People here who haven't taken crash courses in western business schools could be excused for concluding: the market is a narrow street a few hundred metres north of the Kremlin in central Moscow. It's crowded and chaotic, the prices would make the average Russian swoon, and it's a great place to get your pockets picked.
Stoleshnikov Lane, which runs down the hill from the Moscow Soviet building in the general direction of the Bolshoi Theatre, is where much of the petty private trade in Moscow finished up after the city government at the end of April called a halt to a prolonged experiment in the total liberalisation of commerce.
Throughout much of the winter and spring, after a decree by President Boris Yeltsin abolished all restrictions on the place and manner of trade, Moscow's best known streets and squares were thronged with citizens selling almost any object small enough to lug in on the metro. The professionals brought packing cases or card tables on which to spread their wares; the amateurs simply stood patiently, holding up their offerings.
There were no licences, no checks on quality and absolutely no guarantees that the goods had been legitimately acquired. The staple items on sale included German margarine, flown in as humanitarian aid and stolen virtually at the airport gates. Other frequent offerings included western cosmetics bought from shops such as "Christian Dior" and resold for as much as three times the price. The hawkers faced little competition from the stores themselves — for months, the boutiques which line Tverskaya Street opposite the Intourist Hotel were blocked to all but the most belligerent shoppers by massed ranks of speculators.

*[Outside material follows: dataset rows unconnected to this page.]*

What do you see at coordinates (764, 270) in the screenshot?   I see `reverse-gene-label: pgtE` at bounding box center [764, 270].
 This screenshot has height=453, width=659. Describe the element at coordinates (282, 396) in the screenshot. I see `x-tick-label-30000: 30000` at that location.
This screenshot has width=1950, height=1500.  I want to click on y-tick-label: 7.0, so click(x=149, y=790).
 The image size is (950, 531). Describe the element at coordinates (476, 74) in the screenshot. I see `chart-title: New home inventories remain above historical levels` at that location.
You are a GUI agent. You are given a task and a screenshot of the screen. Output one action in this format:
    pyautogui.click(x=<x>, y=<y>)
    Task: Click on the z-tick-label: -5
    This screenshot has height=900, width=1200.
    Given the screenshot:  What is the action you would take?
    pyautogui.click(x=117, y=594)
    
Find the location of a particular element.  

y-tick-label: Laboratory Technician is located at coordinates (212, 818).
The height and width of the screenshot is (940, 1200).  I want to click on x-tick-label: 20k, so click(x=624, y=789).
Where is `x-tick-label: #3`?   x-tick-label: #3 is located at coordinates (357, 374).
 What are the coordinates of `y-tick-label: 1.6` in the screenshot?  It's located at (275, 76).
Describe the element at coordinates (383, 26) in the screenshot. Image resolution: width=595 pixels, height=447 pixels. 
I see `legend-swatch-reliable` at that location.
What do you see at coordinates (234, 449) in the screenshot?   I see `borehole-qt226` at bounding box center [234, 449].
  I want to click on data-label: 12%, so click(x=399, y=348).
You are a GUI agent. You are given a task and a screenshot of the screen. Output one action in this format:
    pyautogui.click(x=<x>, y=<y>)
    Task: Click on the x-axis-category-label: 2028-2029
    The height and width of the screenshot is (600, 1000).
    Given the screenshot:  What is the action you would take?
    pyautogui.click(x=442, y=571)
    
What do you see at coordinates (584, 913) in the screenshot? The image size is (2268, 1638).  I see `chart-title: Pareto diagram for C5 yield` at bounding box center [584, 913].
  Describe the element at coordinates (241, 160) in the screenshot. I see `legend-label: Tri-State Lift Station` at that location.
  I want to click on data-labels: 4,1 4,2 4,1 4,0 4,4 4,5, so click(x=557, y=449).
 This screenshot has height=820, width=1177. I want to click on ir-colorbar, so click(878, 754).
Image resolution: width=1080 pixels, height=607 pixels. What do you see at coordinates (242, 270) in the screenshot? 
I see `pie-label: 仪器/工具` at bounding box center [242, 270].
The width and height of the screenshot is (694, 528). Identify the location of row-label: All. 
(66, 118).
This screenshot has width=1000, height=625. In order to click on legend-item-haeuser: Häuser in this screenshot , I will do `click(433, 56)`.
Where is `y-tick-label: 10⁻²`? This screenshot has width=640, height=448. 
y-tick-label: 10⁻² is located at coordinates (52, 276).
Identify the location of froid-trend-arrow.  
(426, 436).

Complaints from established trading firms eventually persuaded Moscow vice-mayor Yuri Luzhkov to apply to Yeltsin to have the decree modified and some controls on trade re-imposed. Also, there was the embarrassing fact that western tourists were having trouble penetrating to the Kremlin through the crush of Russian converts to capitalism.
Somewhere well down the list of considerations were pleas from health officials, pointing out that Muscovites stood to be poisoned by their new freedoms. The goods traded hand to hand in the street included dairy products and meat. This was not so bad in March, when temperatures were still around zero. But as spring arrived, the city government was warned, people could be struck down in their thousands by botulism and similar diseases.
So the grey-coated militia moved in, and the horde of sellers scattered, as the Russian expression has it, "like beads". Many sellers reappeared in outer Moscow, where the tight, shoulder-to-shoulder defiles formed themselves once again in the bus terminals at the end of metro lines.
Nevertheless, the market-worshippers of the Russian government still have a shrine in central Moscow where they can prostrate themselves. Stoleshnikov Lane has been assigned to the street traders, and remains packed most days from early morning until late at night. Sales are slow, since the average income now suffices for little more than bread and potatoes. Most of the people present are either trying to sell something — increasingly, small luxuries bought years ago without a thought to their resale, but which must now be sacrificed — or are simply there to gape.
If this is the market, Russians might well decide, the country would be better headed somewhere else.